> Text extract:
Plaintiff brings claims against Defendant for bad faith, negligence, breach of contract, and violation of Washington's Consumer Protection Act. (See Dkt. No. 1-2 at 4-7.) One of Plaintiff's claims in her complaint is that Defendant refused to relocate Plaintiff, even though she had ALE coverage under her policy. (Id. at 4.)

Defendant claims that it learned during discovery that Plaintiff seeks additional ALE. (Dkt. No. 13 at 4.) Plaintiff responded to discovery regarding her claims by asserting that she was entitled to additional ALE beyond that awarded in the appraisal. (Id.) Specifically, Plaintiff claims the following:

Additional Living Expenses: For the time period from the fire to the date of the appraisal award, May 21, 2017 - January 25, 2018 (249 days), and for the nine month time period from the appraisal award until Plaintiff[] moved back into [her] home (prior to the completion of construction), less the three month period included in the appraisal award (net six month period post appraisal award). Damages
calculated based on the appraisal award of $285/day are $122,265.
(Id.) Plaintiff does not purport to have spent $122,265 on ALE. (Dkt. No. 14-2 at 6.) Defendant moves for summary judgment on the issue of ALE. (See Dkt. No. 13.)

> Dataset entries:
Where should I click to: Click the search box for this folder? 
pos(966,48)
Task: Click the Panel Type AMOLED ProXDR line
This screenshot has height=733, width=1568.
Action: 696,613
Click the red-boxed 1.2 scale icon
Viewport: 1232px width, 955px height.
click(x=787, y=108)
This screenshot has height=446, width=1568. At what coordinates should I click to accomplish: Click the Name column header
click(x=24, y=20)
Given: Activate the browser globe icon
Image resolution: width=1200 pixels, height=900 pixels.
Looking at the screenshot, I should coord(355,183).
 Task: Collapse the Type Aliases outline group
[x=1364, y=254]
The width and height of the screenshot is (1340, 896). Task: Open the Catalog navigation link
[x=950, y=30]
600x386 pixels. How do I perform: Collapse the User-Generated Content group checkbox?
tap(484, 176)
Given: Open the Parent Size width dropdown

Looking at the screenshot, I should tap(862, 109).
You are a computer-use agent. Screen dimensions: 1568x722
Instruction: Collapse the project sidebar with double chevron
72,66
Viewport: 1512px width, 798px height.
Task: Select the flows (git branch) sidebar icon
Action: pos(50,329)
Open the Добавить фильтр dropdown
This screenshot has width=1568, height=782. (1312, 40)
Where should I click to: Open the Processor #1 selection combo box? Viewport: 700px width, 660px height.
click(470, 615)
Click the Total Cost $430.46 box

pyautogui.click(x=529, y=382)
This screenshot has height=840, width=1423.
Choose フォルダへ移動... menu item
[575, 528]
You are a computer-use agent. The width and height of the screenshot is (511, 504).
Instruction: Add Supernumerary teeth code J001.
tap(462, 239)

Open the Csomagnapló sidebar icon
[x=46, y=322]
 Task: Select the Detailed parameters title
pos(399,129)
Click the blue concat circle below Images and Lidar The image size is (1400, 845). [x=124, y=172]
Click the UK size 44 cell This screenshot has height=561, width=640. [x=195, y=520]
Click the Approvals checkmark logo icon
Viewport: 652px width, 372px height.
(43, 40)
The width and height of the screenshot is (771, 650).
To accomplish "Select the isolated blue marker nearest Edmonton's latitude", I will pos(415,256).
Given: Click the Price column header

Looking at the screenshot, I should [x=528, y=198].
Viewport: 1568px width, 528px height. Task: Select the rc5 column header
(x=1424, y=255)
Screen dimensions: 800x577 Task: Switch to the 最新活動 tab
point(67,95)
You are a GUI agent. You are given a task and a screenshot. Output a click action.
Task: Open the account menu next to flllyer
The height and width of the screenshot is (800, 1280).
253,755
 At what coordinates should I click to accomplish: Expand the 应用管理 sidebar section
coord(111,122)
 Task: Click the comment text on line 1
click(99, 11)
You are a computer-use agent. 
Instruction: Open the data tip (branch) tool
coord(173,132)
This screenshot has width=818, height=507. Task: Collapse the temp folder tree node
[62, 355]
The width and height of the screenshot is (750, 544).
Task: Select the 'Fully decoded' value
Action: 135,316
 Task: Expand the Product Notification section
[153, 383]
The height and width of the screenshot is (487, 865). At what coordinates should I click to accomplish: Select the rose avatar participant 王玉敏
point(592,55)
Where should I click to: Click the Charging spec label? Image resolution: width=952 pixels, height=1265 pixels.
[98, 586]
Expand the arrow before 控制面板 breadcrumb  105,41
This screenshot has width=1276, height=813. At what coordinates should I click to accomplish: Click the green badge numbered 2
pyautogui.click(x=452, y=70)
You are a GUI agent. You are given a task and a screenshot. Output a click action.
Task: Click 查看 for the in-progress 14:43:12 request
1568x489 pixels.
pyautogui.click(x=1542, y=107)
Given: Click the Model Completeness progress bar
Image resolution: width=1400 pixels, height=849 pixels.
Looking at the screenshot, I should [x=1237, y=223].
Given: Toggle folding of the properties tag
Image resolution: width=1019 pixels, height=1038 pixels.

> Exercise instructions: Pick up the court passage on the insurance claim for additional living expenses right after its last sentence and keep writing it.

> Answer to the problem:
II. DISCUSSION

A. Summary Judgment Legal Standard

A court must grant summary judgment "if the movant shows that there is no genuine dispute as to any material fact and the movant is entitled to judgment as a matter of law." Fed. R. Civ. P. 56(a). A dispute of fact is genuine if there is sufficient evidence for a reasonable jury to find for the nonmoving party. Anderson v. Liberty Lobby, Inc., 477 U.S. 242, 248 (1986). A dispute of fact is material if the fact "might affect the outcome of the suit under the governing law." Id. At the summary judgment stage, evidence must be viewed in the light most favorable to the nonmoving party, and all justifiable inferences are to be drawn in the nonmovant's favor. Id. at 255.

B. Appraisal Award

Generally, under Washington law, an appraisal award is conclusive as to the amount of loss. See Lloyd v. Allstate Ins. Co., 275 P.3d 323, 328 (Wash. Ct. App. 2012); Bainter v. United Pac. Ins. Co., 748 P.2d 260, 262 (Wash. Ct. App. 1988). A party may only challenge an appraisal award on "allegations of bias, prejudice, or lack of disinterestedness on the part of either an appraiser or the umpire." Bainter, 748 P.2d at 262.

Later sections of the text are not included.